## EXCERPTED RECORDS
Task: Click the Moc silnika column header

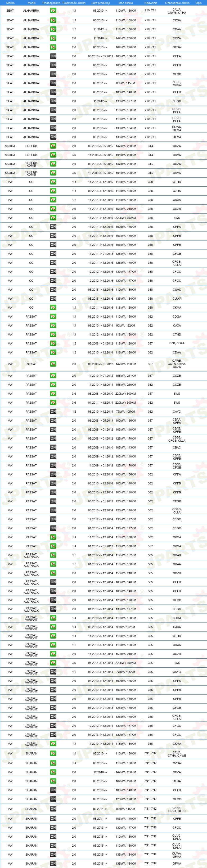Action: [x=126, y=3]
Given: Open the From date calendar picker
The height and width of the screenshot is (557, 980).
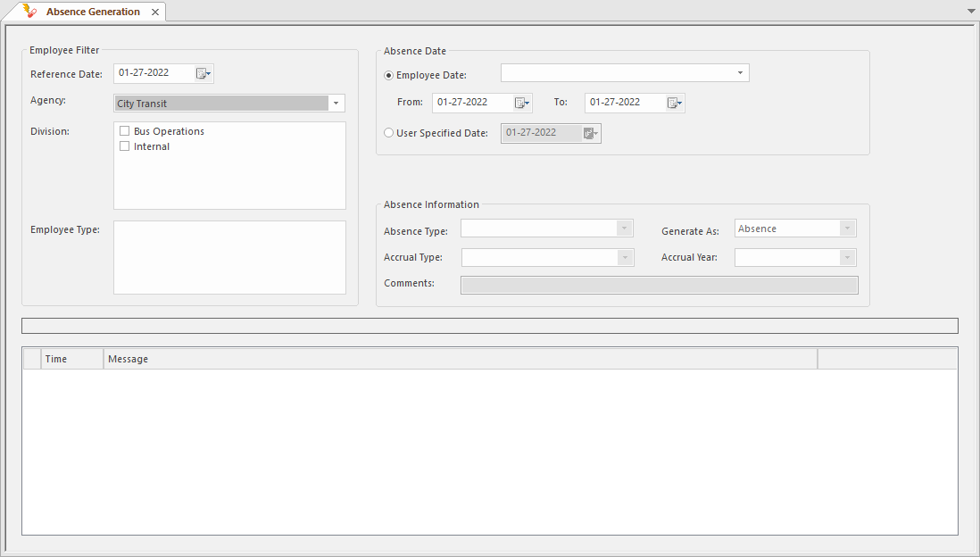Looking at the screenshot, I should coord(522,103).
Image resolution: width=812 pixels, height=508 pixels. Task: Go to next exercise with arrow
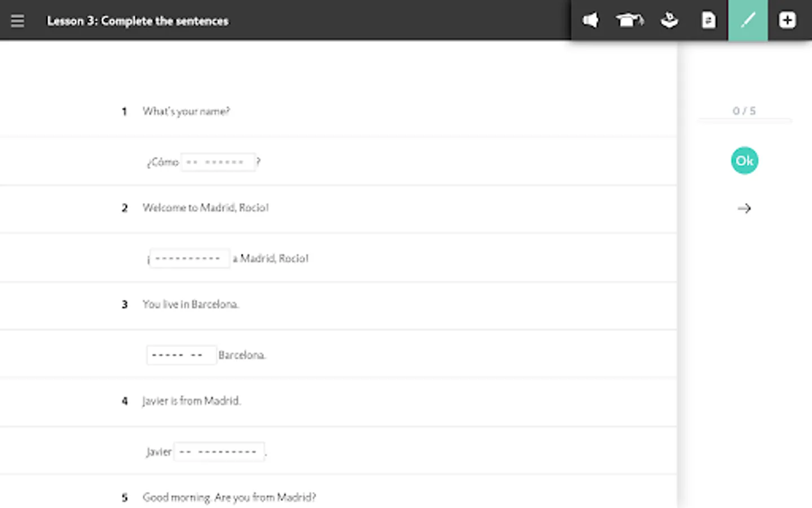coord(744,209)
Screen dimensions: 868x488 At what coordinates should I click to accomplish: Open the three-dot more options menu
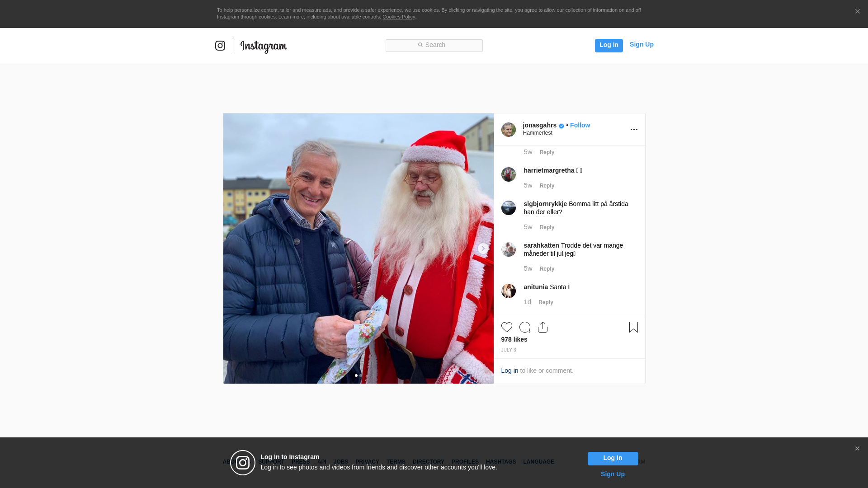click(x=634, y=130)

## TO DO
Leaving out the pictures, transcribe the material above exactly.

## TASK RESULT
Task: Click the Moc silnika column header

Action: [x=126, y=3]
Given: Open the From date calendar picker
The height and width of the screenshot is (557, 980).
Looking at the screenshot, I should coord(522,103).
Image resolution: width=812 pixels, height=508 pixels. Task: Go to next exercise with arrow
coord(744,209)
Screen dimensions: 868x488 At what coordinates should I click to accomplish: Open the three-dot more options menu
click(x=634, y=130)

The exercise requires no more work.